Key Takeaway
NY appellate court rules certificate of acknowledgment defects in prenuptial agreements may be cured nunc pro tunc with proper evidence of contemporaneous execution.
This article is part of our ongoing 2106 and 2309 coverage, with 194 published articles analyzing 2106 and 2309 issues across New York State. Attorney Jason Tenenbaum brings 24+ years of hands-on experience to this analysis, drawing from his work on more than 1,000 appeals, over 100,000 no-fault cases, and recovery of over $100 million for clients throughout Nassau County, Suffolk County, Queens, Brooklyn, Manhattan, and the Bronx. For personalized legal advice about how these principles apply to your specific situation, contact our Long Island office at (516) 750-0595 for a free consultation.
Galetta v Galetta, 2012 NY Slip Op 04865 (4th Dept. 2012)

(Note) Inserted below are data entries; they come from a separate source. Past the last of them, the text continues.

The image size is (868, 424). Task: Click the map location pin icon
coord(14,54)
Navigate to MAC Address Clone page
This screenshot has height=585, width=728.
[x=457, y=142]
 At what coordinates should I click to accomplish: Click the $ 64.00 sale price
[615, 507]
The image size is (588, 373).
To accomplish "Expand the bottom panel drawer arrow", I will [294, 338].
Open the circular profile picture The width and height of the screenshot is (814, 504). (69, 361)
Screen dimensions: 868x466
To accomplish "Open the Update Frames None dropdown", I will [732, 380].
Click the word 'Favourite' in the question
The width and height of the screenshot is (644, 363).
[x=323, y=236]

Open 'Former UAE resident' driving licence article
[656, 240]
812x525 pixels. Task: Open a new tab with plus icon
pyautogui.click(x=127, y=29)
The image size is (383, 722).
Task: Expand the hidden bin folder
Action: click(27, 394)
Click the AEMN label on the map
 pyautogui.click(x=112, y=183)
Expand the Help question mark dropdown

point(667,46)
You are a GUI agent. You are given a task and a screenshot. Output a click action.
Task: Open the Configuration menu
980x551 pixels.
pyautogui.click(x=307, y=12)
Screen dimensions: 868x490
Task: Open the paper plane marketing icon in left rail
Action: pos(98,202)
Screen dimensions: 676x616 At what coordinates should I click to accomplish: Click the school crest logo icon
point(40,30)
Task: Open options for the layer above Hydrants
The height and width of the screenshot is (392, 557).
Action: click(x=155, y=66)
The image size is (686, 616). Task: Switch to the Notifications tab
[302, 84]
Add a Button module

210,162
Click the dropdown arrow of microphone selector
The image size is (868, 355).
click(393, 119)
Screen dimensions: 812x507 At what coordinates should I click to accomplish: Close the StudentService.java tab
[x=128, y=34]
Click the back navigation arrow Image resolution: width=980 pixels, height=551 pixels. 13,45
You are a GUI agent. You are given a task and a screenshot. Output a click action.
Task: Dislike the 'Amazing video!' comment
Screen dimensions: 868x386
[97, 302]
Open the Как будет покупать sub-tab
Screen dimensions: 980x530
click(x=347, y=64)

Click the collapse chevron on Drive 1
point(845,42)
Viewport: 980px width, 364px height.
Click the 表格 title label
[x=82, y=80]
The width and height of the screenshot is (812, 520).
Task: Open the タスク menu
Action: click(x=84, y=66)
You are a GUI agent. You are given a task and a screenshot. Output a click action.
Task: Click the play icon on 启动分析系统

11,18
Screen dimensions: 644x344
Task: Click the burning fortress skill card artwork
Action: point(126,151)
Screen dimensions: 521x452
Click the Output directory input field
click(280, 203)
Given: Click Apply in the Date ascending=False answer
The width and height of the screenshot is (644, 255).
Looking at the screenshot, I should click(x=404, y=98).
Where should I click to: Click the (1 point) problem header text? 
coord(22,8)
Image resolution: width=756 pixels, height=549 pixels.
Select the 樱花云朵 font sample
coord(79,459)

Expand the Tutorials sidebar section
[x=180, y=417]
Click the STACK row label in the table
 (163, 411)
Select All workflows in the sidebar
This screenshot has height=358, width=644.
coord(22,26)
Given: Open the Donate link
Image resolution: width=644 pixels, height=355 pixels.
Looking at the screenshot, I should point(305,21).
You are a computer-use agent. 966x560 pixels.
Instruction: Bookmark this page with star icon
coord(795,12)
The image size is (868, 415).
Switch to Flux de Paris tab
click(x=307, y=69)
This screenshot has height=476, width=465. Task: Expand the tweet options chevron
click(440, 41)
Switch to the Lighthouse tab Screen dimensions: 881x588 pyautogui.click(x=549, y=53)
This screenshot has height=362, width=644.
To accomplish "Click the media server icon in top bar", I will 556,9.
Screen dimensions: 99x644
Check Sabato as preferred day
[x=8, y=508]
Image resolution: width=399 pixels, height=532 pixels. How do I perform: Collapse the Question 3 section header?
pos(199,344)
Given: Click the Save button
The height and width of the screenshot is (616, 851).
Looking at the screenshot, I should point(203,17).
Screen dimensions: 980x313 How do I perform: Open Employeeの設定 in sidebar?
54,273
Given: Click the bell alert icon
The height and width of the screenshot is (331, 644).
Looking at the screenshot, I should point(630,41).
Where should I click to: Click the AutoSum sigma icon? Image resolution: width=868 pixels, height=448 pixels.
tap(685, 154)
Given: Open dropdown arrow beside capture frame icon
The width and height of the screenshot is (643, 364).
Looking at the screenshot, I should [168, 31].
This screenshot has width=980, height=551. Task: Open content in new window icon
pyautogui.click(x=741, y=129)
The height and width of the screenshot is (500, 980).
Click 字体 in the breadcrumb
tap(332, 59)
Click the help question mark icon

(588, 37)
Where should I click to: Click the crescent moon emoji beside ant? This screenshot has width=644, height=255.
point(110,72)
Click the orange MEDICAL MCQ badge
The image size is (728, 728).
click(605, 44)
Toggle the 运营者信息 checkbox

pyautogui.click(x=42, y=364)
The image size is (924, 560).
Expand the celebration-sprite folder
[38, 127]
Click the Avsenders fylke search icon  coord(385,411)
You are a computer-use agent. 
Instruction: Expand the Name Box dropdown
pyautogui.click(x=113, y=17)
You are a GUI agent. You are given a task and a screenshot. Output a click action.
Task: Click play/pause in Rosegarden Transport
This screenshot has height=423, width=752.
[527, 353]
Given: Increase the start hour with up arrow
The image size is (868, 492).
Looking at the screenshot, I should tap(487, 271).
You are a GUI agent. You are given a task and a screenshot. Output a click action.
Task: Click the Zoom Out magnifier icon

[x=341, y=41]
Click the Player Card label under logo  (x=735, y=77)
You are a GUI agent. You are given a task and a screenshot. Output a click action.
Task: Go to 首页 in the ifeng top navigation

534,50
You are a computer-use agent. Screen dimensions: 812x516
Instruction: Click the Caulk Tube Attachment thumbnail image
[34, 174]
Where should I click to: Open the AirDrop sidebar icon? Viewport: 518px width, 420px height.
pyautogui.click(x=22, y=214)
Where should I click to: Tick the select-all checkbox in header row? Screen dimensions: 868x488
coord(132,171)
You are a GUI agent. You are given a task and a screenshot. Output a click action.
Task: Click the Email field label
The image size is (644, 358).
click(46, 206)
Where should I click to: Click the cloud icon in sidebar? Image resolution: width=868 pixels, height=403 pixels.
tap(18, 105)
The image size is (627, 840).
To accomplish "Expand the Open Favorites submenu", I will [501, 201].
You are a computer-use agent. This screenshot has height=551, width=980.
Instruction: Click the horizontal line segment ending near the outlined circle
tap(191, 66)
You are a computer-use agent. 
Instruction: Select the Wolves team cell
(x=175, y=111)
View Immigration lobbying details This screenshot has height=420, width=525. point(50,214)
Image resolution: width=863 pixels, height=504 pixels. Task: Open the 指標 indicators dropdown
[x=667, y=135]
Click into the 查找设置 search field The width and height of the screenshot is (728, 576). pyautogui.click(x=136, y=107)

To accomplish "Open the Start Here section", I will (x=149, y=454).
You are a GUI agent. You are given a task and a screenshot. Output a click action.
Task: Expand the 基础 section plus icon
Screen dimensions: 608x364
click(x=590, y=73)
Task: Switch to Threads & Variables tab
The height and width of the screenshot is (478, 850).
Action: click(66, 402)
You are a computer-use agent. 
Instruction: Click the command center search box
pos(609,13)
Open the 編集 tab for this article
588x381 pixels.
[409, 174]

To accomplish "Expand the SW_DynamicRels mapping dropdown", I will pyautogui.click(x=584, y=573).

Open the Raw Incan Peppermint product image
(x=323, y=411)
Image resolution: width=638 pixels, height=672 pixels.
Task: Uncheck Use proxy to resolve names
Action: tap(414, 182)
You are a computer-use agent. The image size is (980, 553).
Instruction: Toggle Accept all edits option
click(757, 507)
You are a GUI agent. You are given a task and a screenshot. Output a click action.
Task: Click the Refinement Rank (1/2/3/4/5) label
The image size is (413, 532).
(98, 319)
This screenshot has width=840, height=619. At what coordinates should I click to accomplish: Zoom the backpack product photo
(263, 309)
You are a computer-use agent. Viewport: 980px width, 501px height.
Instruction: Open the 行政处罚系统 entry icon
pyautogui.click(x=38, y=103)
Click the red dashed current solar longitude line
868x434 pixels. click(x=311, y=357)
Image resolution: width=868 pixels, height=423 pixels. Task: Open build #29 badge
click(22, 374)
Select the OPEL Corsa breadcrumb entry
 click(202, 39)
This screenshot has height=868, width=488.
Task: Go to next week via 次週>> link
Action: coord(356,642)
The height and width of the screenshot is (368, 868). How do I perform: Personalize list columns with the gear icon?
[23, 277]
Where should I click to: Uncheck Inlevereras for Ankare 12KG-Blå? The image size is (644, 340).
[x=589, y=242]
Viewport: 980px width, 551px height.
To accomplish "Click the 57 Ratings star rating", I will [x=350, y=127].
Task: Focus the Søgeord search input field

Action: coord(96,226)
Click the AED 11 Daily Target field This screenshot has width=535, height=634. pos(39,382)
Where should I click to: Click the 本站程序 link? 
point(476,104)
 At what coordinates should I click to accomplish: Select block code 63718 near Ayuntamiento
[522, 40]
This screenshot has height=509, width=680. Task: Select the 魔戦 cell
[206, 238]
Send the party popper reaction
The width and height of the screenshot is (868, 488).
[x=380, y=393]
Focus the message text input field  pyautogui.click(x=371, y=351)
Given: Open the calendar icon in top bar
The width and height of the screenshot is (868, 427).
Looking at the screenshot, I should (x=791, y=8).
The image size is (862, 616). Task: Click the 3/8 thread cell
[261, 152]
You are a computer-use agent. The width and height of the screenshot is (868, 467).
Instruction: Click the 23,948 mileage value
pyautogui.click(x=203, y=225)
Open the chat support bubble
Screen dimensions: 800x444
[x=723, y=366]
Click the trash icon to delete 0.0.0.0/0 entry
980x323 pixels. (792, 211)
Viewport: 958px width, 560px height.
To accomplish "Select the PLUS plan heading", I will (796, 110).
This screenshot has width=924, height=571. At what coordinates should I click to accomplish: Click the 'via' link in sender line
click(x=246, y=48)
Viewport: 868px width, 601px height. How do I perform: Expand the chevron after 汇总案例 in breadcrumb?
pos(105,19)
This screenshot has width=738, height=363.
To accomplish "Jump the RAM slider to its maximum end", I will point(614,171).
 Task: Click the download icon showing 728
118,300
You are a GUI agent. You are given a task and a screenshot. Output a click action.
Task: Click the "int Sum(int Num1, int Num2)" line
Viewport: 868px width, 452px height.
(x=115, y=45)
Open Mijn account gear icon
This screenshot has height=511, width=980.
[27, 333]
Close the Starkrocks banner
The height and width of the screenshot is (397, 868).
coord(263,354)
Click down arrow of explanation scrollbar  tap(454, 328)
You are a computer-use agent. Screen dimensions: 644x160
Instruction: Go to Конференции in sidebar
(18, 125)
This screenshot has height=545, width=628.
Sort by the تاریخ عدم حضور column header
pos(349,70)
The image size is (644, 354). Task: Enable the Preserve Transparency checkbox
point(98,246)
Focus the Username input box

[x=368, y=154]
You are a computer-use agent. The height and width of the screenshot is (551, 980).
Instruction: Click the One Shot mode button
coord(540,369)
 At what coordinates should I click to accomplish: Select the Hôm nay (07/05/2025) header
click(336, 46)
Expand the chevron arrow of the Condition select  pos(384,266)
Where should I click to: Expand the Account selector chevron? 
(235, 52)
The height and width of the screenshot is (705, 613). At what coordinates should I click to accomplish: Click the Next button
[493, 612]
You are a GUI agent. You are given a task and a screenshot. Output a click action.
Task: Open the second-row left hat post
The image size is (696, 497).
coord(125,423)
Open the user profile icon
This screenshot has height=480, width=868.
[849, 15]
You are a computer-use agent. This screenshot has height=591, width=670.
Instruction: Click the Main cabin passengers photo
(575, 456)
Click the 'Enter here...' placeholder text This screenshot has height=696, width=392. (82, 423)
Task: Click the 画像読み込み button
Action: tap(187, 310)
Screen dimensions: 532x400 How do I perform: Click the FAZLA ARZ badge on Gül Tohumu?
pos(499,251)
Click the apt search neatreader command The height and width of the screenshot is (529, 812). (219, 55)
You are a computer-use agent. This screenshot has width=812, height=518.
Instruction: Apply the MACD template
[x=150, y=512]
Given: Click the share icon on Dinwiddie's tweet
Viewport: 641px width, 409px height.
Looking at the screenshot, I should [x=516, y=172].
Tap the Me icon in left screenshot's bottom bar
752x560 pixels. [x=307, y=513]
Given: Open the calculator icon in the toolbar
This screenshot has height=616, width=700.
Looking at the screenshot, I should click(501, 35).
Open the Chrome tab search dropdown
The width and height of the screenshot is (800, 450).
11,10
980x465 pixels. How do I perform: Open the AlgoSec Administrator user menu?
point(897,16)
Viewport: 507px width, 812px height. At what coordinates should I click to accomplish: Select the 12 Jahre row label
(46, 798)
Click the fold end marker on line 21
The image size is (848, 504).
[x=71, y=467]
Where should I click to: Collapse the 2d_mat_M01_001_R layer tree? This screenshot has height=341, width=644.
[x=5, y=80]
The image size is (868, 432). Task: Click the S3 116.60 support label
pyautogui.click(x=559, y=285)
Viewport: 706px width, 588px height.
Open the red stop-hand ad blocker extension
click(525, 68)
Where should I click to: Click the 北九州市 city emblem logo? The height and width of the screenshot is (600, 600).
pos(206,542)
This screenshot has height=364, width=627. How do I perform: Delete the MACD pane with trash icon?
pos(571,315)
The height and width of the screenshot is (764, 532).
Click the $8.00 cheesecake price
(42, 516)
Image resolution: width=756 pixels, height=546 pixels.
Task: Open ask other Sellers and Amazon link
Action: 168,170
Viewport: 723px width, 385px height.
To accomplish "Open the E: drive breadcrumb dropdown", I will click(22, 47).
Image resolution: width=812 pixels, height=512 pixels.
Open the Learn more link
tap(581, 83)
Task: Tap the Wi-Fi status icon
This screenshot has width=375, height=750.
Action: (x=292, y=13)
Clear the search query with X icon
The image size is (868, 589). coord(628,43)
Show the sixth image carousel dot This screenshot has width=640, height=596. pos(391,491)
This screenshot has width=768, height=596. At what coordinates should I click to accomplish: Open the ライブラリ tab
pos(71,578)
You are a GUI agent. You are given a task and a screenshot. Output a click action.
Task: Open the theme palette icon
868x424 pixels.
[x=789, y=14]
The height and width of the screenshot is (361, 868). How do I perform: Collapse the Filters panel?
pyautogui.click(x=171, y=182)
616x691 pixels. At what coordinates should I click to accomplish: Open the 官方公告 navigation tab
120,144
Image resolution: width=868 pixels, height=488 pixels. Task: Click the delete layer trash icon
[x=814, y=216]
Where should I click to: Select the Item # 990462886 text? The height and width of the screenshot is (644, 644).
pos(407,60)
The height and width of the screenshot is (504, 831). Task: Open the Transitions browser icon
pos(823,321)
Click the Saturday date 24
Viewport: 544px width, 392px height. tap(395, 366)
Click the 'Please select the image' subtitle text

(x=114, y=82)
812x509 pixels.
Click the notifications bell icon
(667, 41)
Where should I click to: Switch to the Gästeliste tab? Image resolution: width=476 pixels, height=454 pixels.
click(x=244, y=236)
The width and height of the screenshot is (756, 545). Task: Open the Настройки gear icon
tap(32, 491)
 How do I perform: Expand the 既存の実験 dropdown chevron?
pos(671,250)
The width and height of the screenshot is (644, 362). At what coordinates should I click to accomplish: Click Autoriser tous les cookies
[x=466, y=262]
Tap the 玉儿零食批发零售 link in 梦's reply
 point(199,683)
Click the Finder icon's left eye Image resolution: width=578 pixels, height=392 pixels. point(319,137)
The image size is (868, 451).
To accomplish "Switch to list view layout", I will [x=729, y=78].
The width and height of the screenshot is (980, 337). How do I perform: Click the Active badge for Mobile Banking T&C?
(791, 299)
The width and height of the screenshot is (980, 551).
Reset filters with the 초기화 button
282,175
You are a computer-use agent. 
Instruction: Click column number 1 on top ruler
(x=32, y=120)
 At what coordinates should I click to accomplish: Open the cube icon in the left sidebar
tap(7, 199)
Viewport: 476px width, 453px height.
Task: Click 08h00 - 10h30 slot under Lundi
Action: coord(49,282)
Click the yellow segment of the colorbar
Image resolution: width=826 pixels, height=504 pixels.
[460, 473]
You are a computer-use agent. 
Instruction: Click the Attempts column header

We here about the now dead(?) certificate of conformity. How about the certificate of acknowledgment that must be annexed to a prenuptual agreement? In a procedurally interesting 3-2 decision, the Fourth Department says “maybe”.
Factually, Plaintiff moved for summary judgment in a matrimonial action seeking to declare that the prenuptual agreement was invalid. The motion was based upon the failure of the acknowledgment stating that the deponent: “knows or has satisfactory evidence, that the person making it is the person described in and who executed such instrument.”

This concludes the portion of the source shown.